→ Work to complete
Continue the review of Night of the Demon below, writing on from the end of its final paragraph.

Directed by Jacques Tourneur [Other horror films: Cat People (1942), I Walked with a Zombie (1943), The Leopard Man (1943), The Comedy of Terrors (1963), War-Gods of the Deep (1965)]
It’s twice now I’ve seen this one, and maybe it’s me, but I don’t think it’s that great. Night of the Demon (or Curse of the Demon, depending on your location) is good, and it has a solid atmosphere, but I don’t see it as much more.
What I like about this one (which, by the way, is based off an M.R. James story) is the undeniably dense atmosphere. It’s a black-and-white film, which goes a long way to allow some scenes to work really well, especially during the fog-drenched sequences, which were very appealing. The titular demon doesn’t pop up that often, but that also had charm (despite the fact the demon doesn’t necessarily look amazing).
Dana Andrews does decently well here, though the skepticism he portrays is a bit much. I’m an atheist, but when presented with evidence of a God or gods, I’d be willing to believe. But no matter how much Andrews’ character sees, it takes him a long time to make that leap. Any skeptic worth his or her salt would, upon receiving evidence, accept a claim. I don’t blame him for mocking the seance (that was not a controlled experiment whatsoever, and as such, of course a man of scientific learning shouldn’t be expected to buy that), but past a certain point, he should have been more willing to accept that something’s going on.

→ Data rows
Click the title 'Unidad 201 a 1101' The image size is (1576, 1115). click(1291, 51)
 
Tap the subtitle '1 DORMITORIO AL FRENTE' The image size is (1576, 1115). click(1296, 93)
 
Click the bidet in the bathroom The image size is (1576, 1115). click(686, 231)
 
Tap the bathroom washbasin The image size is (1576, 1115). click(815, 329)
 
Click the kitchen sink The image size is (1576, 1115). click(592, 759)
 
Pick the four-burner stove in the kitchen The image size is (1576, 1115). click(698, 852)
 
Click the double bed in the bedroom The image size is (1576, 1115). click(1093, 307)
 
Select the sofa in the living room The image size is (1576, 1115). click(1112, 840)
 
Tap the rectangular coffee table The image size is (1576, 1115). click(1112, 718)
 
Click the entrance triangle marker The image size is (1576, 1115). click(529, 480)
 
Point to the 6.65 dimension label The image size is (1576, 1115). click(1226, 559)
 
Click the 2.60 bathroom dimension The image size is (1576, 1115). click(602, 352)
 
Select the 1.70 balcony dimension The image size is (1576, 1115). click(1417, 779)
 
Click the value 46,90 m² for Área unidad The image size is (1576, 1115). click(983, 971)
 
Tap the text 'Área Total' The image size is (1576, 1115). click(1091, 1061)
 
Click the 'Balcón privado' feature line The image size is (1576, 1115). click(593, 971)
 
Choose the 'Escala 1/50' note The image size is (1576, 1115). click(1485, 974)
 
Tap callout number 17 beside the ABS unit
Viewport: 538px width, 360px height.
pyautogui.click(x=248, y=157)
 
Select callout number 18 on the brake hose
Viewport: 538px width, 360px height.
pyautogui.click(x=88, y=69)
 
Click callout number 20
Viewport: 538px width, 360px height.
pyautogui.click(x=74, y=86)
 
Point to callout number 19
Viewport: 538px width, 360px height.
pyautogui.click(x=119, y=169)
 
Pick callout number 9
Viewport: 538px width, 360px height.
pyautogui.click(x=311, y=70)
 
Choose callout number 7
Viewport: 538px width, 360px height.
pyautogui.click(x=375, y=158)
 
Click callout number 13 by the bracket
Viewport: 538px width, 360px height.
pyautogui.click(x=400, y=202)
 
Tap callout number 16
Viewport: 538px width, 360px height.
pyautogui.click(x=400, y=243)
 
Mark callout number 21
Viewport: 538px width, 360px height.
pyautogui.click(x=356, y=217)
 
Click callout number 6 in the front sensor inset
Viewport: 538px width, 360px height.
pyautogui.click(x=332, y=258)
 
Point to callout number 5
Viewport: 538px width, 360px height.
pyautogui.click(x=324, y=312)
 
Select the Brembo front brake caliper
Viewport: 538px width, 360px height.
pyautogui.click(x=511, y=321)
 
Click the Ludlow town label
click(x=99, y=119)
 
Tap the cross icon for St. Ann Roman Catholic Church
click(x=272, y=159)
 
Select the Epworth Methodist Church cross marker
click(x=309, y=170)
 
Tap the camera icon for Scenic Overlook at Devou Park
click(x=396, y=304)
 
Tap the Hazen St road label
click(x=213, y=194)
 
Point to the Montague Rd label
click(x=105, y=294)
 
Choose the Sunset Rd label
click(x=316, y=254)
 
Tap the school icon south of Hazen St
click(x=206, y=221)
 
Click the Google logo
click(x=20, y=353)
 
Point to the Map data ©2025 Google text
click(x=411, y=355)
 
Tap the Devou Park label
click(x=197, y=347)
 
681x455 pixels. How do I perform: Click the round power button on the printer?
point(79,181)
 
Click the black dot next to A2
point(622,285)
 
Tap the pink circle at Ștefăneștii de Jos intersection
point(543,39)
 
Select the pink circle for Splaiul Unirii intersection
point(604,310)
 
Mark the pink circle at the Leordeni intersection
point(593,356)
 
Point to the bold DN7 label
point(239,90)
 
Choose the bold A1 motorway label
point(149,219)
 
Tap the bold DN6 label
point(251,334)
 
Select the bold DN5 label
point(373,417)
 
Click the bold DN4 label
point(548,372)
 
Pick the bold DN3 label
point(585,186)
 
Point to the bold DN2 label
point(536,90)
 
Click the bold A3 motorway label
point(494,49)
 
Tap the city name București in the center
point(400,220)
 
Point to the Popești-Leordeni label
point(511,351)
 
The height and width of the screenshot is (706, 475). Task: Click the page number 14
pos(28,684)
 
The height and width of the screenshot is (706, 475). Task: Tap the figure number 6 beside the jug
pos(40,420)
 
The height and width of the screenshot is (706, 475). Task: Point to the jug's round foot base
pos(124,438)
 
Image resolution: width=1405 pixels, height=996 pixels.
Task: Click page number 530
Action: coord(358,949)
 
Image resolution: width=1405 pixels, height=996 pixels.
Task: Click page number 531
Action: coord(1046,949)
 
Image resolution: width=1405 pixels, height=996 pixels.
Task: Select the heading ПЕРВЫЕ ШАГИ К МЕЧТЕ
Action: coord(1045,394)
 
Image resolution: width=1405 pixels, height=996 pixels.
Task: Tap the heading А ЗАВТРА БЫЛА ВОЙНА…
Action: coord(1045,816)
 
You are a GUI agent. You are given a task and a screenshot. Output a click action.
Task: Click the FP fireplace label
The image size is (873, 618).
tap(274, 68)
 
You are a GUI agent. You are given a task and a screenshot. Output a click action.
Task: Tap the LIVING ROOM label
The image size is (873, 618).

→ Result of this task
Peggy Cummins and Niall MacGinnis are both good additions, especially MacGinnis. I don’t think I’d go as far as to call him amazing, but I really did like what he brought to the film (though of course, I don’t see why Satanists are portrayed in such a negative light as they generally have a peaceful religion). Others who I enjoyed, though neither one was that important, include Liam Redmond and Peter Elliott.
If there’s one thing about the movie I think is close to flawless, it’d be the finale, which takes place on a train. Talk about tense – that moment was very much the engaging story I wish the first eighty minutes had been. Not that the story here wasn’t worth it, but it really shined during the conclusion in a way it didn’t for me leading up to it.
Night of the Demon isn’t a movie I love, but I do like some things about it. Ultimately, I’d place it around average, and though I don’t personally like it near as much as many others tend to, I’d still suggest it for those looking for a piece of 50’s British horror that might make an impact.
4 thoughts on “Night of the Demon (1957)”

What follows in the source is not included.